The IT Law Wiki
The IT Law Wiki

Citation[]

Office of Management and Budget, Management's Responsibility for Enterprise Risk Management and Internal Control (OMB Memorandum M-16-17) (July 15, 2016) (full-text).

Overview[]

The Administration has emphasized the importance of having appropriate risk management processes and systems to identify challenges early, to bring them to the attention of Agency leadership, and to develop solutions. To that end, the Office of Management and Budget (OMB) is updating this Circular to ensure Federal managers are effectively managing risks an Agency faces toward achieving its strategic objectives and arising from its activities and operations. These expanded responsibilities reinforce the purposes of the Federal Managers' Financial Integrity Act (FMFIA) and the Government Performance and Results Act Modernization Act (GPRAMA), and support the Administration's commitment to improve the efficiency and effectiveness of Government.

Since 1981, OMB Circular No. A-123 (A-123) and FMFIA have been at the center of Federal requirements to improve accountability in Federal programs and operations. Over the years, government operations have changed dramatically, becoming increasingly complex and driven by changes in technology. At the same time, resources are constrained and stakeholders expect greater program integrity, efficiency and transparency into government operations.
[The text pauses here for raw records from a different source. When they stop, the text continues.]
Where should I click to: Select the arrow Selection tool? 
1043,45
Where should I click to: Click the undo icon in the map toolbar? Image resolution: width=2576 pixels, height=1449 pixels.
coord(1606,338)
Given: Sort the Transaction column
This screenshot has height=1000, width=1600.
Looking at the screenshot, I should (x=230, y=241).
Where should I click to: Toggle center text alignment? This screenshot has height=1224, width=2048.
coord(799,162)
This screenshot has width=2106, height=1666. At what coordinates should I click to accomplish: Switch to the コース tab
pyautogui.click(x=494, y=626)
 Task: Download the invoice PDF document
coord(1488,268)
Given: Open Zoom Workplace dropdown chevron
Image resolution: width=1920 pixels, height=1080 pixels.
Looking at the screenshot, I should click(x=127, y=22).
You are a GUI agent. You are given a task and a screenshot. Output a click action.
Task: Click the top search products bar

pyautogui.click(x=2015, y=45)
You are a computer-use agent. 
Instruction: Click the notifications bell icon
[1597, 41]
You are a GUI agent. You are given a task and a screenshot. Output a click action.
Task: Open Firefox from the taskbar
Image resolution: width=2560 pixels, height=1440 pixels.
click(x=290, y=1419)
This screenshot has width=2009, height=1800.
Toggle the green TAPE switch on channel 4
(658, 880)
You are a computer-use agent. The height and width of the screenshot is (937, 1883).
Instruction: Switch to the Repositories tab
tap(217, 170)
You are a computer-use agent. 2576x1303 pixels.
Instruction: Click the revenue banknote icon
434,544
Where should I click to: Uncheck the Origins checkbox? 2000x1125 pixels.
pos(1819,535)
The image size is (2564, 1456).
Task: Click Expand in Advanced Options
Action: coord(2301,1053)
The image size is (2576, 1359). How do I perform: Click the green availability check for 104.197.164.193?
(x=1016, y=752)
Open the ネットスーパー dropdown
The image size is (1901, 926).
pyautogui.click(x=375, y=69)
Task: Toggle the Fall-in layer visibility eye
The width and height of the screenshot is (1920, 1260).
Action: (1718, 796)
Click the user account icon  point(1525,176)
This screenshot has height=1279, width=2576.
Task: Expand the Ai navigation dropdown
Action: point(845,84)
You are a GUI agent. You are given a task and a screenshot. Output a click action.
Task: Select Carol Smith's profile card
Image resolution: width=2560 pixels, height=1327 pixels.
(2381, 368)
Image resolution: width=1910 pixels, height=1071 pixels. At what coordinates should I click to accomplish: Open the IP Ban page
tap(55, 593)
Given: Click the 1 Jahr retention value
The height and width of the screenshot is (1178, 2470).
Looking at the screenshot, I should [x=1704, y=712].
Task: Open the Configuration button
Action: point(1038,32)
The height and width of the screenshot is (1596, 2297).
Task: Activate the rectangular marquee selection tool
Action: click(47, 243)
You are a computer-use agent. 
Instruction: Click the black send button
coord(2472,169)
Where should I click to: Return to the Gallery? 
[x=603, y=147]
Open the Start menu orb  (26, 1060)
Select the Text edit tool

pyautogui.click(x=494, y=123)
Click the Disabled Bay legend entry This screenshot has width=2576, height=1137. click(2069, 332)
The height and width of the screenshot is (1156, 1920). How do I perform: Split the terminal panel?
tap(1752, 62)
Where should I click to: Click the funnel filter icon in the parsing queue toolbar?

The policy changes in this Circular modernize existing efforts by requiring agencies to implement an Enterprise Risk Management (ERM) capability coordinated with the strategic planning and strategic review process established by GPRAMA, and the internal control processes required by FMFIA and Government Accountability Office (GAO)'s Green Book. This integrated governance structure will improve mission delivery, reduce costs, and focus corrective actions towards key risks. Implementation of this policy will engage all agency management, beyond the traditional ownership of OMB Circular No. A-123 by the Chief Financial Officer community. In particular, it will require leadership from the agency Chief Operating Officer and Performance Improvement Officer, and close collaboration across all agency mission and mission-support functions.